はやりのホームランテラスは科学的にも効果がある

グレイの研究では、柵越えを意識するとホームランが上達することが示されました。これは、月に向かって打ったことで大打者になった大杉勝男と似たものを感じます。

近年はホームランを増やすためにホームランテラスを取り入れるチームが増えていますが、ホームランテラスは単に外野を小さくしてホームランを増やすだけでなく、テラスという環境制約を作ることでホームランを増やす可能性も秘めています。

グレイの研究を参考にするならば、ホームランテラスでホームランが増えた場合は、テラスを少しずつ遠ざけていくと、自軍だけホームランが増えるかもしれません。もちろん、プロ野球の競技規則に反さない前提ですが、アフォーダンスを用いることで、チームの特長を活かしたり、チームの作戦を円滑に進行させたりするようなスタジアムを作ることができるともいえます。

持ち手が2つある練習用バットが流行した理由

グレイは他の研究(※2)でも、野球動作における制約の重要性を示しています。この研究では、後ろ腕と脇腹でボールを挟みながらスイングするといったトレーニングをすると、逆方向への打撃(右打者ならライト側、左打者ならレフト側に打つこと)が上達することが判明しました。

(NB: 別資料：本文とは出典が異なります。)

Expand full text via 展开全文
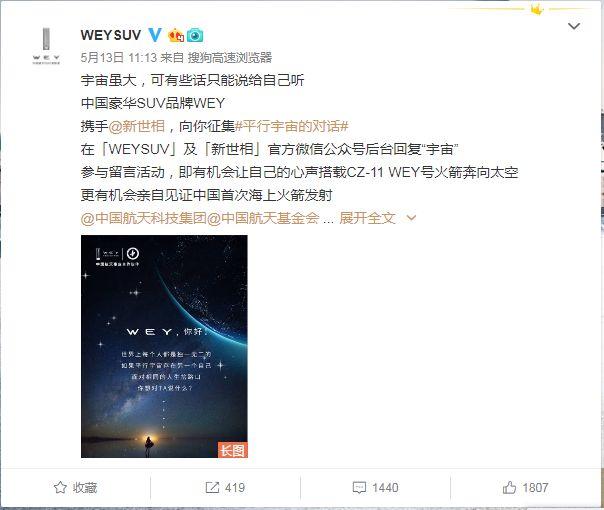This screenshot has width=604, height=510. point(367,218)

※2:Gray, R.(2020). Comparing the constraints led approach, differential learning and prescriptive instruction for training opposite-field hitting in baseball. Psychology of Sport and Exercise, 51, 101797.

このグレイの研究を代表として、野球界では“制約”を用いた練習のブームとなっているようにも感じます。

著名な野球ジムであるドライブラインでは、constraint(制約)を用いた練習ドリルをホームページに掲載しています。

実際、メジャーにおける最先端の科学的トレーニングを紹介する書籍『The MVP Machinev(邦訳:アメリカン・ベースボール革命)』では、制約やアフォーダンスを意識していると思われる練習が多く登場します。

野球の上達のためのグッズにも、アフォーダンスや制約が隠されています。たとえば、グリップが2つあるバット「シークエンスバット」が2022年に流行しました。これは2つのグリップを正しく動かすことで、適切な手首の動きを誘導するための野球道具になります。

このように、新しい練習方法や練習道具の背景には、制約やアフォーダンスという概念が隠れています。近年はSNSの発展により、練習法や道具について、溢れるほどの情報が手に入るようになりました。

指導者や選手が、トレーニングの背景にある制約やアフォーダンスに目を向けることで、適切な情報の取捨選択につながるといえるでしょう。